The core design uses discriminated unions (SettledSuccess and SettledFailure) with the 'status' field as the discriminant. This pattern enables TypeScript's control flow analysis to automatically narrow types when you check the status property. We also add an 'index' field to each result, which is invaluable for correlating results back to their original promises—something the native API doesn't provide directly.

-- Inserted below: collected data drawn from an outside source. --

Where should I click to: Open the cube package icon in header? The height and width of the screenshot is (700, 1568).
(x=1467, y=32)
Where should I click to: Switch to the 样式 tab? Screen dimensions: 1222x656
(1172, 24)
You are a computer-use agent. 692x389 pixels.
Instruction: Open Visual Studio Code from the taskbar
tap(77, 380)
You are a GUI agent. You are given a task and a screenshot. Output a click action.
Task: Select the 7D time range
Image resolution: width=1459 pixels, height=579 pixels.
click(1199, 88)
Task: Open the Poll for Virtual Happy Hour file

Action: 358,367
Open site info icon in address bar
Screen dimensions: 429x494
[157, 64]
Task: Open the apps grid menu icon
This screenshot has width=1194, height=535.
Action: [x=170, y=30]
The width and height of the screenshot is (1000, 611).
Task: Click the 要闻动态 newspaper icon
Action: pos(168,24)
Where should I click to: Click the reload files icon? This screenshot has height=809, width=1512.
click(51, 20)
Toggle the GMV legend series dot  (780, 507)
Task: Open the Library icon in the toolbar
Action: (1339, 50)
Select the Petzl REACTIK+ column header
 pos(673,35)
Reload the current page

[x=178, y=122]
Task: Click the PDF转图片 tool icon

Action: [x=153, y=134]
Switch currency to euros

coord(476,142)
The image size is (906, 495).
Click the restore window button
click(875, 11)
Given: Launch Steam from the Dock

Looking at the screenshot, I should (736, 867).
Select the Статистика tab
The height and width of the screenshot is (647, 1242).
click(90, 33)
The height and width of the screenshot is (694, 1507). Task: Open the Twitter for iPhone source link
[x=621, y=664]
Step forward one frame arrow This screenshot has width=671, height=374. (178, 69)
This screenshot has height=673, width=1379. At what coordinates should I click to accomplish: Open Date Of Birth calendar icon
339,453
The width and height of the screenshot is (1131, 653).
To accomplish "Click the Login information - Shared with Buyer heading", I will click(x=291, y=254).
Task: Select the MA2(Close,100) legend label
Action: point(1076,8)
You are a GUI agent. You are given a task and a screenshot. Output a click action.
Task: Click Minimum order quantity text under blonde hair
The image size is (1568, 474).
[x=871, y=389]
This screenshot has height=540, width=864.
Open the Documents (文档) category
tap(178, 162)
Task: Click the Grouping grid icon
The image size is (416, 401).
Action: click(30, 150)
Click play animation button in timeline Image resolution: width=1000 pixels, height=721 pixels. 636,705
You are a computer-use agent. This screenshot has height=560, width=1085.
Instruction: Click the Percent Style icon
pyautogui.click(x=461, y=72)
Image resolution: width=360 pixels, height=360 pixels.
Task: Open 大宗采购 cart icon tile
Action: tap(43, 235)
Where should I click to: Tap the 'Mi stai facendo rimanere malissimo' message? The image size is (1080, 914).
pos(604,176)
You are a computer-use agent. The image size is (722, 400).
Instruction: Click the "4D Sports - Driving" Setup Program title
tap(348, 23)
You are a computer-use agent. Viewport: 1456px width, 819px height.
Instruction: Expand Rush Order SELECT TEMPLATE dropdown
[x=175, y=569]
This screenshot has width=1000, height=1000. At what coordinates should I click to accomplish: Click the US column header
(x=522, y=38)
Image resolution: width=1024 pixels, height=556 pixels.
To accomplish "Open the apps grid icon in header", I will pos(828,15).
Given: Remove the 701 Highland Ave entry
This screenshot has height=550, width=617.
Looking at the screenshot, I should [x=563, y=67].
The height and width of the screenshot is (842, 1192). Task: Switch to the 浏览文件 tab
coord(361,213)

The AllSettledResult interface returns multiple views of the same data: the raw results array for iteration, pre-filtered successes and failures arrays for when you need to process them separately, and extracted values/errors arrays for the common case where you just need the unwrapped data. This follows the principle of making the common case easy while keeping the full data available.
One subtle but important detail is the error normalization in the failure handling. Promise rejections can technically be any value (not just Error objects), so we wrap non-Error rejections in an Error instance. This ensures consistent typing and prevents runtime surprises when accessing error properties. The 'as const' assertions ensure TypeScript infers literal types for the status strings rather than widening to 'string'.
The tuple overload (allSettledTuple) handles the case where you're awaiting promises of different types and want to preserve type information for each position. This is useful for parallel fetches of related but differently-typed data. Use the array version (allSettledTyped) when processing homogeneous collections, and the tuple version when you have a fixed set of heterogeneous promises where positional typing matters.